Working to a protocol approved by an independent ethics committee, GI testing will be carried out according to internationally agreed standards, using human volunteers participating in the tests under medical supervision.
In addition, product development specialists at RSSL will be able to assist manufacturers in reformulating products to achieve a lower GI.
Such developments could improve the market advantage of a product.
Chemists working in RSSL's nutritional analysis laboratory can also provide complementary services.
Speaking ahead of the launch, Jane Staniforth, business development manager said: "The food industry is coming under increasing scrutiny from government and pressure groups to play an active part in ensuring the health of the nation.

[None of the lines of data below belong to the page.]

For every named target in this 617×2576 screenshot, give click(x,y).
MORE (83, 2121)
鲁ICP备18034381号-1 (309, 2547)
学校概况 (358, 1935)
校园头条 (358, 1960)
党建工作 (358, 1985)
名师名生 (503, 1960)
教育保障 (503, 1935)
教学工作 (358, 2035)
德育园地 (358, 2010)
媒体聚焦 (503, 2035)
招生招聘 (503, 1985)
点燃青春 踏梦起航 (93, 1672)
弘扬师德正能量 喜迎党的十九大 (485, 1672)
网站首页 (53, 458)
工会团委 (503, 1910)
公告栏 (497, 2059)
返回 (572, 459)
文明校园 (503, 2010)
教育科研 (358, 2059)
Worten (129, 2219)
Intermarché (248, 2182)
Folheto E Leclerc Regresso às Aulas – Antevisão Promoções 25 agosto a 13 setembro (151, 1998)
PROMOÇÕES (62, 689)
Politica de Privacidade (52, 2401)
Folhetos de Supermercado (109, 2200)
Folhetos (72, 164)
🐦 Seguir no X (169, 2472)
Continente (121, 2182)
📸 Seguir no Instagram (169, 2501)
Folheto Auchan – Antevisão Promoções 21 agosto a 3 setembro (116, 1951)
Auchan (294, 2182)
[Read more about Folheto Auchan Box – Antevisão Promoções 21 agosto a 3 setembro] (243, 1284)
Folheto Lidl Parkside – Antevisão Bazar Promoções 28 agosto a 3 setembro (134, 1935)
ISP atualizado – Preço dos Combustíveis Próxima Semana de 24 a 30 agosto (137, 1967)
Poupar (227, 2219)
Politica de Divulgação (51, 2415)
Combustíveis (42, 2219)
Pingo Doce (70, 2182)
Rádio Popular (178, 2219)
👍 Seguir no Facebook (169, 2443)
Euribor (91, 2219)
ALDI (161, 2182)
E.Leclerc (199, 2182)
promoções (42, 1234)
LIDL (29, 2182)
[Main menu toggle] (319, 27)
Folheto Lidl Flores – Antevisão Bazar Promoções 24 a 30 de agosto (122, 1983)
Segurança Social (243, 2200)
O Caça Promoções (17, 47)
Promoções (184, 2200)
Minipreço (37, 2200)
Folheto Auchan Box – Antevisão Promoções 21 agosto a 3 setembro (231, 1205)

"The medical community has highlighted obesity and associated health problems as a major issue.
"The food industry cannot ignore these warnings.
"It will be obliged to develop healthier products across the board rather than seeing 'healthy' brands as a niche market.
"GI measurement will provide useful information in the drive towards the more healthy options.
"RSSL is proud to continue its tradition of pioneering the application of good science in assisting clients to meet their commercial objectives, and in advising clients on how to develop products that meet demands for healthier eating.".